EXERCISE: Rewrite every line of the items below as a JSON list of strings, one string per line, skipping blank lines.

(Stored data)
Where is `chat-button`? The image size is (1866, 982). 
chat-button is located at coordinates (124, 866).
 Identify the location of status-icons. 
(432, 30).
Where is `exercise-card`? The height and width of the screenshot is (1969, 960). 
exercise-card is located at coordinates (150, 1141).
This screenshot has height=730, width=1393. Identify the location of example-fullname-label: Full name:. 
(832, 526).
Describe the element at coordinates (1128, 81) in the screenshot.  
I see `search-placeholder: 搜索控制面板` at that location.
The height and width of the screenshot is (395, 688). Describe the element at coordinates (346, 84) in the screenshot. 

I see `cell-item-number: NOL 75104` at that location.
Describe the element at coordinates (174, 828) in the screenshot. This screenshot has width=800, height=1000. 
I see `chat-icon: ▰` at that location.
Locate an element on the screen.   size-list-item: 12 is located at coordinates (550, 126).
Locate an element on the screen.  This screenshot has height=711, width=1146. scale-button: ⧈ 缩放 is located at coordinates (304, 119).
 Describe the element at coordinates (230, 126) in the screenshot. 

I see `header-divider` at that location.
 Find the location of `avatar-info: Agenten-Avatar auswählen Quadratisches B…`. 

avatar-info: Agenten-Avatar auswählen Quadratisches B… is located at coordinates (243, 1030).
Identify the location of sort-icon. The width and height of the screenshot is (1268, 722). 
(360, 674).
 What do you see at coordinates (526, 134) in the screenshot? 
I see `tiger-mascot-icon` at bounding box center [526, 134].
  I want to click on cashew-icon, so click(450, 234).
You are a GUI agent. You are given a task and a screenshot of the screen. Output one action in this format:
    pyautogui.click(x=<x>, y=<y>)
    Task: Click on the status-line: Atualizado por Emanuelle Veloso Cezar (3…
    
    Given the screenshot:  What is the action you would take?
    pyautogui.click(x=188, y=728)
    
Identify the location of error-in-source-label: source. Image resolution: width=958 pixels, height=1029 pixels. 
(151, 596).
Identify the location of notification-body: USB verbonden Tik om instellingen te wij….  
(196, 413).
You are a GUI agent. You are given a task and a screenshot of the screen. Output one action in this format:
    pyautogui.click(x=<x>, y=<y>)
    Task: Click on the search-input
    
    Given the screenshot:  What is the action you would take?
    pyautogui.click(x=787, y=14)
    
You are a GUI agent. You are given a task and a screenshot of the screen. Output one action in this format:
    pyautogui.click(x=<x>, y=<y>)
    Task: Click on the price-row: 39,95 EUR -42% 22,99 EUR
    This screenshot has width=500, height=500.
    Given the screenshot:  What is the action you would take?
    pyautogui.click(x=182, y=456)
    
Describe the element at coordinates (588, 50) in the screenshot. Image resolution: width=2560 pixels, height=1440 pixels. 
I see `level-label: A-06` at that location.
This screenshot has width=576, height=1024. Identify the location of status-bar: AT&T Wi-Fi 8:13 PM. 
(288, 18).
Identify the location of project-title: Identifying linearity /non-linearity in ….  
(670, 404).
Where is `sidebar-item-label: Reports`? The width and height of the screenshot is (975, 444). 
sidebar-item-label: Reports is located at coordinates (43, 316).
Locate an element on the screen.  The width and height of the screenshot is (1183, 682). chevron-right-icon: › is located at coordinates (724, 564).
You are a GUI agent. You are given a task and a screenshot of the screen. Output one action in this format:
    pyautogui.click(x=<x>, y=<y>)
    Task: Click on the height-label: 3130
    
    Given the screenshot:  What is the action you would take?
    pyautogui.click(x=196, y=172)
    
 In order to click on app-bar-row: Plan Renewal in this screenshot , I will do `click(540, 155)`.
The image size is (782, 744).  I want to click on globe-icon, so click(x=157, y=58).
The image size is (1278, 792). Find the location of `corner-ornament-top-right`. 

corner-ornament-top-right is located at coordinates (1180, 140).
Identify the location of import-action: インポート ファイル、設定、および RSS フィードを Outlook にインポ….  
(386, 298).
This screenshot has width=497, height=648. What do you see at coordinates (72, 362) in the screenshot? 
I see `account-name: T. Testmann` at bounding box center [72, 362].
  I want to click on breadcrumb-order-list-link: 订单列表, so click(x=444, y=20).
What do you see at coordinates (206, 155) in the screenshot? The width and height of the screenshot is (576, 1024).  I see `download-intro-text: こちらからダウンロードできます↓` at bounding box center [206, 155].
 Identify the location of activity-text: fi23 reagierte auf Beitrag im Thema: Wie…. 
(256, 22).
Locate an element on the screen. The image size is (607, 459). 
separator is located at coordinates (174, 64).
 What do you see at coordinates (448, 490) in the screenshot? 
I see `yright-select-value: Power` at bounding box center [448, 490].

EXERCISE SOLUTION:
[
  "Where is `chat-button`? The image size is (1866, 982). ",
  "chat-button is located at coordinates (124, 866).",
  " Identify the location of status-icons. ",
  "(432, 30).",
  "Where is `exercise-card`? The height and width of the screenshot is (1969, 960). ",
  "exercise-card is located at coordinates (150, 1141).",
  "This screenshot has height=730, width=1393. Identify the location of example-fullname-label: Full name:. ",
  "(832, 526).",
  "Describe the element at coordinates (1128, 81) in the screenshot.  ",
  "I see `search-placeholder: 搜索控制面板` at that location.",
  "The height and width of the screenshot is (395, 688). Describe the element at coordinates (346, 84) in the screenshot. ",
  "I see `cell-item-number: NOL 75104` at that location.",
  "Describe the element at coordinates (174, 828) in the screenshot. This screenshot has width=800, height=1000. ",
  "I see `chat-icon: ▰` at that location.",
  "Locate an element on the screen.   size-list-item: 12 is located at coordinates (550, 126).",
  "Locate an element on the screen.  This screenshot has height=711, width=1146. scale-button: ⧈ 缩放 is located at coordinates (304, 119).",
  " Describe the element at coordinates (230, 126) in the screenshot. ",
  "I see `header-divider` at that location.",
  " Find the location of `avatar-info: Agenten-Avatar auswählen Quadratisches B…`. ",
  "avatar-info: Agenten-Avatar auswählen Quadratisches B… is located at coordinates (243, 1030).",
  "Identify the location of sort-icon. The width and height of the screenshot is (1268, 722). ",
  "(360, 674).",
  " What do you see at coordinates (526, 134) in the screenshot? ",
  "I see `tiger-mascot-icon` at bounding box center [526, 134].",
  "  I want to click on cashew-icon, so click(450, 234).",
  "You are a GUI agent. You are given a task and a screenshot of the screen. Output one action in this format:",
  "    pyautogui.click(x=<x>, y=<y>)",
  "    Task: Click on the status-line: Atualizado por Emanuelle Veloso Cezar (3…",
  "    Given the screenshot:  What is the action you would take?",
  "    pyautogui.click(x=188, y=728)",
  "Identify the location of error-in-source-label: source. Image resolution: width=958 pixels, height=1029 pixels. ",
  "(151, 596).",
  "Identify the location of notification-body: USB verbonden Tik om instellingen te wij….  ",
  "(196, 413).",
  "You are a GUI agent. You are given a task and a screenshot of the screen. Output one action in this format:",
  "    pyautogui.click(x=<x>, y=<y>)",
  "    Task: Click on the search-input",
  "    Given the screenshot:  What is the action you would take?",
  "    pyautogui.click(x=787, y=14)",
  "You are a GUI agent. You are given a task and a screenshot of the screen. Output one action in this format:",
  "    pyautogui.click(x=<x>, y=<y>)",
  "    Task: Click on the price-row: 39,95 EUR -42% 22,99 EUR",
  "    This screenshot has width=500, height=500.",
  "    Given the screenshot:  What is the action you would take?",
  "    pyautogui.click(x=182, y=456)",
  "Describe the element at coordinates (588, 50) in the screenshot. Image resolution: width=2560 pixels, height=1440 pixels. ",
  "I see `level-label: A-06` at that location.",
  "This screenshot has width=576, height=1024. Identify the location of status-bar: AT&T Wi-Fi 8:13 PM. ",
  "(288, 18).",
  "Identify the location of project-title: Identifying linearity /non-linearity in ….  ",
  "(670, 404).",
  "Where is `sidebar-item-label: Reports`? The width and height of the screenshot is (975, 444). ",
  "sidebar-item-label: Reports is located at coordinates (43, 316).",
  "Locate an element on the screen.  The width and height of the screenshot is (1183, 682). chevron-right-icon: › is located at coordinates (724, 564).",
  "You are a GUI agent. You are given a task and a screenshot of the screen. Output one action in this format:",
  "    pyautogui.click(x=<x>, y=<y>)",
  "    Task: Click on the height-label: 3130",
  "    Given the screenshot:  What is the action you would take?",
  "    pyautogui.click(x=196, y=172)",
  " In order to click on app-bar-row: Plan Renewal in this screenshot , I will do `click(540, 155)`.",
  "The image size is (782, 744).  I want to click on globe-icon, so click(x=157, y=58).",
  "The image size is (1278, 792). Find the location of `corner-ornament-top-right`. ",
  "corner-ornament-top-right is located at coordinates (1180, 140).",
  "Identify the location of import-action: インポート ファイル、設定、および RSS フィードを Outlook にインポ….  ",
  "(386, 298).",
  "This screenshot has width=497, height=648. What do you see at coordinates (72, 362) in the screenshot? ",
  "I see `account-name: T. Testmann` at bounding box center [72, 362].",
  "  I want to click on breadcrumb-order-list-link: 订单列表, so click(x=444, y=20).",
  "What do you see at coordinates (206, 155) in the screenshot? The width and height of the screenshot is (576, 1024).  I see `download-intro-text: こちらからダウンロードできます↓` at bounding box center [206, 155].",
  " Identify the location of activity-text: fi23 reagierte auf Beitrag im Thema: Wie…. ",
  "(256, 22).",
  "Locate an element on the screen. The image size is (607, 459). ",
  "separator is located at coordinates (174, 64).",
  " What do you see at coordinates (448, 490) in the screenshot? ",
  "I see `yright-select-value: Power` at bounding box center [448, 490]."
]